Anuncia-se a sociedade do conhecimento em que dois grupos interessam especialmente ao Cristianismo. Aqueles que estarão na fonte de criação do conhecimento e os que são excluídos do sistema. Evangelizar os primeiros tem importância no sentido de impregnar a cultura, produzida por eles, da proposta cristã. Aí estão os destinatários privilegiados da evangelização. E os excluídos também ocupam o coração da proposta cristã pelo simples fato de serem os marginalizados, os pobres do sistema.
      O fenômeno religioso desafia a teologia [J. B. Libanio: A Religião no início do milênio, São Paulo, Loyola, 2002.]. Para isso, ela carece elaborar com clareza a distinção entre fé, religião e religiosidade, de um lado, e, de outro, sua articulação.
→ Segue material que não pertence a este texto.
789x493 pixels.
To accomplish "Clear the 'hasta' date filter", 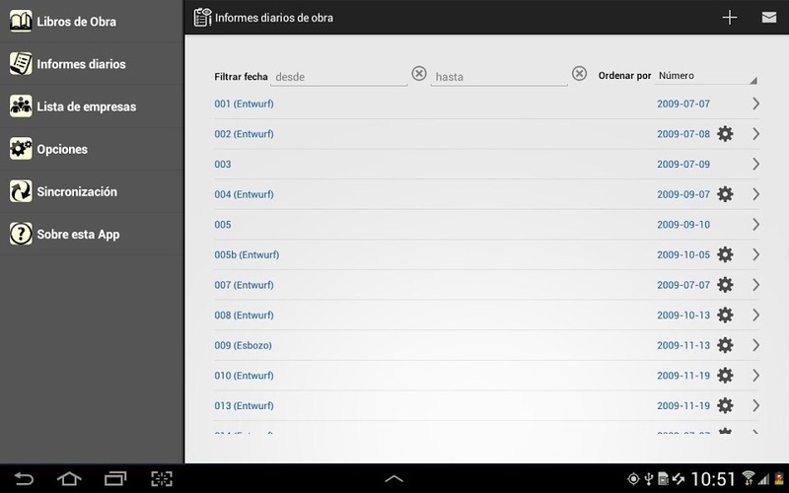I will pyautogui.click(x=580, y=75).
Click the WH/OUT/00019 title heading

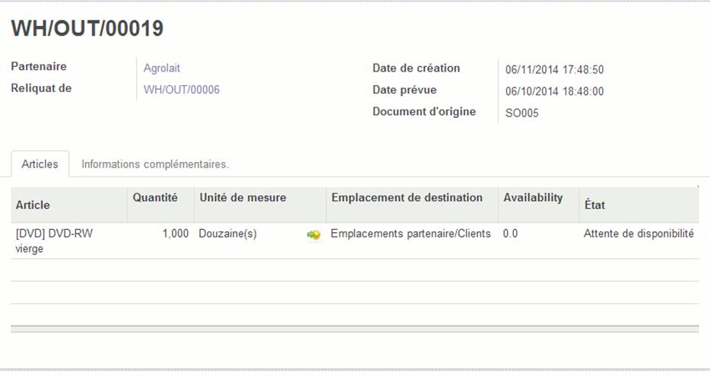(x=87, y=28)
A partir daí, torna-se viável respeitar as religiões, o sentimento religioso, sem abrir mão da originalidade da fé cristã. Questão que será cada vez mais relevante. Acrescente-se ainda a questão ecológica que vem carregada de mística e espiritualidade e carece de confronto concreto com a fé cristã tanto no nível das exigências da responsabilidade ética quanto de uma teologia do Deus pessoal.
      Cl. Boff [Uma Igreja para o próximo milênio, SP, Paulus, 1998] aponta como qualidades da fé futura: mística, querigmática, hospitaleira, misericordiosa e carregada de esperança.
     Os desafios da teologia se diferenciam conforme predomine um cenário sobre o outro ou o teólogo habite cenário determinado. Na América Latina, sofremos o impacto de todos os cenários não da mesma maneira. Alguns países passam por violenta descristianização, outros só em determinadas regiões, outros ainda conservam estruturas religiosas poderosas. Portanto, prevê uma pluralidade de teologias. E do teólogo da América Latina, comprometido com a causa dos pobres, espera-se lucidez. 


Obras

BENTO XVI. Sumo Pontífice: Carta Apostólica sob Forma  de Motu Proprio- PORTA FIDEI. Paulinas,2O11.p. 24.
BOFF, Clodovis: Teoria do método teológico. Petrópolis, Vozes, 1998, 758pp 22,3 x 15,8 cm. ISBN 85-326-1963-0
CNBB. Conferência Nacional dos Bispos do Brasil, Teologia e Ensino, Subsídios Doutrinais, 6. ed. CNBB. 2O11.p.53
RATZINGER.Joseph: Natureza e Missão da Teologia, Vozes, 2O12, p. 1O4.
LIBANIO. J. B.: Em busca de lucidez. São Paulo, Loyola, 2008.